Die Hauptverhandlung fand am 15. Juni 1946 in Gegenwart des Obersten Keller von der amerikanischen Militärregierung, des bayerischen Ministerpräsidenten Wilhelm Hoegner, der Minister Seifried und Roßhaupter, des Ministers im Sonderministerium Schmidt und des Chefs der Bayerischen Landpolizei statt. Der Vorsitzende Mayer begann mit einer Ansprache, in welcher er den Amerikanern für das Vertrauen dankte, das sie dem deutschen Vok bewiesen, indem sie die Durchführung des Befreiungsgesetzes in deutsche Hände legten. Er sagte: "Wir wollen uns dieses Vertrauens würdig erweisen und wollen keine Vergeltung, keine Rache, sondern Recht sprechen."

Die Verhandlung dauerte vier Stunden, die Beratung eine halbe Stunde.

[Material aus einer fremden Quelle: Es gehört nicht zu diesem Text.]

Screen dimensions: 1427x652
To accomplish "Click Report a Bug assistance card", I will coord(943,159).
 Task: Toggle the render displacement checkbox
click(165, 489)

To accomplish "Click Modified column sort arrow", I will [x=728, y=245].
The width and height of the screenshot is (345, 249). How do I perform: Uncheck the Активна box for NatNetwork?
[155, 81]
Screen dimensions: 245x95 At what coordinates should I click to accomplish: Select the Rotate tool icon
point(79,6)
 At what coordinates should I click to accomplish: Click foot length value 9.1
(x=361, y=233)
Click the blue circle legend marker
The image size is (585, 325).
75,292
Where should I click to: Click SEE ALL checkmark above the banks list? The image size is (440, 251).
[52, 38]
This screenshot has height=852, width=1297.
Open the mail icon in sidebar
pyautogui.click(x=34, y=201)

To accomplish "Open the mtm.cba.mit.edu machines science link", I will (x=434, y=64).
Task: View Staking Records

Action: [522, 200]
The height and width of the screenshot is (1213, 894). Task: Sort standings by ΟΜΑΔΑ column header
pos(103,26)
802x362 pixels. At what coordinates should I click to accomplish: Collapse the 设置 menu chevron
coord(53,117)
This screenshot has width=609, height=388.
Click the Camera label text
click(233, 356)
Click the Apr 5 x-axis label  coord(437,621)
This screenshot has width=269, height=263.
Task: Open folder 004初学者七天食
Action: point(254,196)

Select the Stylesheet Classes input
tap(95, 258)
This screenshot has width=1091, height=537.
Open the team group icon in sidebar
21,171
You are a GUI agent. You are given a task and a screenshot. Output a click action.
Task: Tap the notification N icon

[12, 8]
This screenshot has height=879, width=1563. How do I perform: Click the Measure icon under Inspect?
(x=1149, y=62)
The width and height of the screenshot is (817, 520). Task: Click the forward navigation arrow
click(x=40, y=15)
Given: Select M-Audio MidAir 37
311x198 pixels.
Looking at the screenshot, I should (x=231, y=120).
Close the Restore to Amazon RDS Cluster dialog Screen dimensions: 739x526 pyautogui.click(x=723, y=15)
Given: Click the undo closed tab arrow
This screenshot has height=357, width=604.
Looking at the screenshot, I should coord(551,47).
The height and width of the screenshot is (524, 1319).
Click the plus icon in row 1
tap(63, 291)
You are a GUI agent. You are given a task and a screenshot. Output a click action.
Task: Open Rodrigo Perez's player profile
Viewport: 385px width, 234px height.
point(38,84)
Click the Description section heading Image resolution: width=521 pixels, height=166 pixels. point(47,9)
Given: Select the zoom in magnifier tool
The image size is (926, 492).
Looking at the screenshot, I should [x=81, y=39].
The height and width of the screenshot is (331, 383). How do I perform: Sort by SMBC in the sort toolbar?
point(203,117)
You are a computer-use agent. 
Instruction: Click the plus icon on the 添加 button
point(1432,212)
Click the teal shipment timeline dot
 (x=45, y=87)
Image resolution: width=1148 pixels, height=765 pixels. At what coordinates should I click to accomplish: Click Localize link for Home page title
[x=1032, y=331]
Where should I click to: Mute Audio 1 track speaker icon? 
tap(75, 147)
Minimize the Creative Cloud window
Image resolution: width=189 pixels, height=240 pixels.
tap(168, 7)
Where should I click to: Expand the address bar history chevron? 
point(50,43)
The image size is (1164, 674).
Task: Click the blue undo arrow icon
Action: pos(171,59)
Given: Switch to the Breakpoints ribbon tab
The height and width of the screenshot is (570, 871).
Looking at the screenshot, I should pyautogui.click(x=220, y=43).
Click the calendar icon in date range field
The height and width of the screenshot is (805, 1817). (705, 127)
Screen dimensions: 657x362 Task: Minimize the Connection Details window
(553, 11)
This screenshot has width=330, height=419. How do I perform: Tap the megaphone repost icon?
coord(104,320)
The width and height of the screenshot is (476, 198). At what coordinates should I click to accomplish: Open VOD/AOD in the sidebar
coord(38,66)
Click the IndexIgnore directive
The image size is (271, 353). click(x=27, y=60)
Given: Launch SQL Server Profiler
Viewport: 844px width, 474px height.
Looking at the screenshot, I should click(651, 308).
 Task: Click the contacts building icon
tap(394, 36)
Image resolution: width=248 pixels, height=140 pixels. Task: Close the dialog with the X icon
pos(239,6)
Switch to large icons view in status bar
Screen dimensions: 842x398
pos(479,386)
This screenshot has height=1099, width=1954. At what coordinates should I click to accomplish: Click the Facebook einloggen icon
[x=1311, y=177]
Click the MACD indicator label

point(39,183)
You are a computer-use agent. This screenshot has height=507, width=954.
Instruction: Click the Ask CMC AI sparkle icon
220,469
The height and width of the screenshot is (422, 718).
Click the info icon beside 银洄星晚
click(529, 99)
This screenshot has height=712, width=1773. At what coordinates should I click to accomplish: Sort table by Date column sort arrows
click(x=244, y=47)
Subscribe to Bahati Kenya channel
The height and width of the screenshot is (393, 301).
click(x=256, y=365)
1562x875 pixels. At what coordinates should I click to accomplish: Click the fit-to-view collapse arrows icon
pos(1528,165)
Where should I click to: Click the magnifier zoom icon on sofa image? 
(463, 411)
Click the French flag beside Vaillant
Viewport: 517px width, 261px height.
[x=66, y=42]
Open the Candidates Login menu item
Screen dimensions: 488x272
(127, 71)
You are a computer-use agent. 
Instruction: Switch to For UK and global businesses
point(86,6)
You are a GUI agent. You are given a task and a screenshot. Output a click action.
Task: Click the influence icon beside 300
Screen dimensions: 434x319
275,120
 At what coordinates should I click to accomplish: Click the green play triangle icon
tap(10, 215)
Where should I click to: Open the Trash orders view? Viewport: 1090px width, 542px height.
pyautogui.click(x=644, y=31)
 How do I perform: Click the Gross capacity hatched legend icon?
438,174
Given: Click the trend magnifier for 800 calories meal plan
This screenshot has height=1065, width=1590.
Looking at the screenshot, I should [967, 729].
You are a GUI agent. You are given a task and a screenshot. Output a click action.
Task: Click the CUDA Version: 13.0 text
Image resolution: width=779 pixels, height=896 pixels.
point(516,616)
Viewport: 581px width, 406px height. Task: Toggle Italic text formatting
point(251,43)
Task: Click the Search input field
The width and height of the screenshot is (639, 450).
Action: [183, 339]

Schmidt wurde als "Hauptschuldiger" auf fünf Jahre in ein Arbeitslager eingewiesen.

Die Sache erregte großes Aufsehen. Die Wochenschau berichtete mit einem Film über sie. In der Süddeutschen Zeitung (Nr. 46 und Nr. 49, 1946) erschien ein Bild des Gerichts und ein näherer Bericht. Ministerpräsident Hoegner äußerte mündlich, an der Verhandlungsführung des Vorsitzenden, der zum ersten Mal eine Gerichtsverhandlung geleitet hatte, habe er nichts auszusetzen gefunden.

Mayer wurde als "der Oberbürgermeister" allgemein bekannt. Sein Bemühen um Sachlichkeit und vernünftige Beurteilung der Fälle verschaffte ihm Achtung und Ansehen. Mit Urkunde vom 20. November 1946 wurde er zum Vorsitzenden der Berufungskammer in München ernannt.

Mit "Sondervertrag" vom 24. November 1947 wurde Mayer als Senatsvorsitzender beim Kassationshof in das Staatsministerium für Sonderaufgaben mit Wirkung vom 1. Oktober 1947 berufen.


Verwaltungstätigkeiten im Sonderministerium

Nach der Auflösung des Kassationshofes wurde Mayer für Verwaltungsaufgaben im Sonderministerium herangezogen, wo er neben dem Staatssekretär Camille Sachs, mit dem zusammen er einst als Rechtspraktikant tätig gewesen war, arbeitete. Längere Zeit war er auch Leiter der Personalabteilung des Sonderministeriums, bevor er sich im Juli 1951 endgültig in den Ruhestand zurückzog.


Literatur

  • E. Günter Mayer (Mitverfasser Karl Mayer): Leitfaden für das Polizeirecht, Münchener Verlagsbuchhandlung; Auflage: 3., überarb. Aufl. (1949) (ASIN: B0000BLF7M).